**Data for this exercise**
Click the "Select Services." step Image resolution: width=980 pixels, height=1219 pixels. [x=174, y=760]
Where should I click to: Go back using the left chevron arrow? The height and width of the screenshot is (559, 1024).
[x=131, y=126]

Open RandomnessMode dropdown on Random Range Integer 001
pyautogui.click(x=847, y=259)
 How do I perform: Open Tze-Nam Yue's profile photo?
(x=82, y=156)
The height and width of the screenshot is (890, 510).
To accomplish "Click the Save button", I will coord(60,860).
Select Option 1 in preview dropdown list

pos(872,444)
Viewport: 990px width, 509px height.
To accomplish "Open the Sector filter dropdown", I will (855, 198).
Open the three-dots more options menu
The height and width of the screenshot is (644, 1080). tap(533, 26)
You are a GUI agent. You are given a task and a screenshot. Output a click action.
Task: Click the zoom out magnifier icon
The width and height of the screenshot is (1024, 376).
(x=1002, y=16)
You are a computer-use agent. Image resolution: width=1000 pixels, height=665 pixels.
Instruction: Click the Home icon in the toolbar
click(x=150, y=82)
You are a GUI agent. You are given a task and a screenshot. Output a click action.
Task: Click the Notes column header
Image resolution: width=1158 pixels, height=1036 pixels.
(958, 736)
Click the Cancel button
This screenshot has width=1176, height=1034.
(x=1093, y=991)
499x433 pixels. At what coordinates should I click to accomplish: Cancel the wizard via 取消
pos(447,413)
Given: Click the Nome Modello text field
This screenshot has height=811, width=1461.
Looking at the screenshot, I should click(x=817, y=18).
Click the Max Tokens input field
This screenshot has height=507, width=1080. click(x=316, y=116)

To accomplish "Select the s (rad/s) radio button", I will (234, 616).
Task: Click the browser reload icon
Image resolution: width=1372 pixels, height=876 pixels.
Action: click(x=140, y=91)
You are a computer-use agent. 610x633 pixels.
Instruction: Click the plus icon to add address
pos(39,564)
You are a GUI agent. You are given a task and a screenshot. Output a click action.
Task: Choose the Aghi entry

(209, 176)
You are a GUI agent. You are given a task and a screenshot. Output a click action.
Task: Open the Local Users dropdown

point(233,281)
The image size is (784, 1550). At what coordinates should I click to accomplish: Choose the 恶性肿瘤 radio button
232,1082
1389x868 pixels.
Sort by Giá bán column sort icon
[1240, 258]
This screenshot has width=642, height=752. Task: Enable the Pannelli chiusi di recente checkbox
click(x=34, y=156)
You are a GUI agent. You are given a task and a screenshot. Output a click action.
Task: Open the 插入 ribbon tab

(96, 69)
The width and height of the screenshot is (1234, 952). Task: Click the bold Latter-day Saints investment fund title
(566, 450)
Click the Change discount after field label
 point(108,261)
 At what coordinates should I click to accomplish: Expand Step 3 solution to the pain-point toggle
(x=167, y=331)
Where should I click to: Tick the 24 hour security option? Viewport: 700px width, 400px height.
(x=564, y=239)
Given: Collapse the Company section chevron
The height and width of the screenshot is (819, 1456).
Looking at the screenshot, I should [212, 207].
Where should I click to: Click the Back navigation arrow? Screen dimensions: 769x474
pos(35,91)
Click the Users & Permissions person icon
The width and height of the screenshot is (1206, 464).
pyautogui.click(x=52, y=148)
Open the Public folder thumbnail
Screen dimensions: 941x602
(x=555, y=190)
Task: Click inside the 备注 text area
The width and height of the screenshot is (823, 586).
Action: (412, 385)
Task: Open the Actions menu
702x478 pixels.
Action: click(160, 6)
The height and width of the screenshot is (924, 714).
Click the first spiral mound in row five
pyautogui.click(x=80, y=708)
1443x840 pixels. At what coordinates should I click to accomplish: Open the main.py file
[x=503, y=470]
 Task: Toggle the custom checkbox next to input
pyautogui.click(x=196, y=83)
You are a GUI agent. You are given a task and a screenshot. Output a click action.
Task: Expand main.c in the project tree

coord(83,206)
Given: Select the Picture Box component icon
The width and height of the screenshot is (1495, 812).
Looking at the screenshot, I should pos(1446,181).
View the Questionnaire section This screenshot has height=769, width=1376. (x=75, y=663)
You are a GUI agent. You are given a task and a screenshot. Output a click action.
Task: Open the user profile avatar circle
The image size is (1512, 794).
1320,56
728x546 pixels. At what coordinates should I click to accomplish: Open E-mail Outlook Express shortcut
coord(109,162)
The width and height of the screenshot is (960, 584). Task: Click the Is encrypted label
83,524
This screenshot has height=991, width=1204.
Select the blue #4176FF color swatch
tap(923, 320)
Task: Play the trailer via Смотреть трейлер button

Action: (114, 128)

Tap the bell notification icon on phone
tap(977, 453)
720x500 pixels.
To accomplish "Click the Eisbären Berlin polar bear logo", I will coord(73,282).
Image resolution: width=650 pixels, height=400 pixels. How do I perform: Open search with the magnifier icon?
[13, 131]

**Do this**
Rewrite the listing lines from the one with "1389x868 pixels." up to and including the one with "click(x=34, y=156)", putting "toggle" where "checkbox" appears and leaving everything else as it is.

**Answer**
1389x868 pixels.
Sort by Giá bán column sort icon
[1240, 258]
This screenshot has width=642, height=752. Task: Enable the Pannelli chiusi di recente toggle
click(x=34, y=156)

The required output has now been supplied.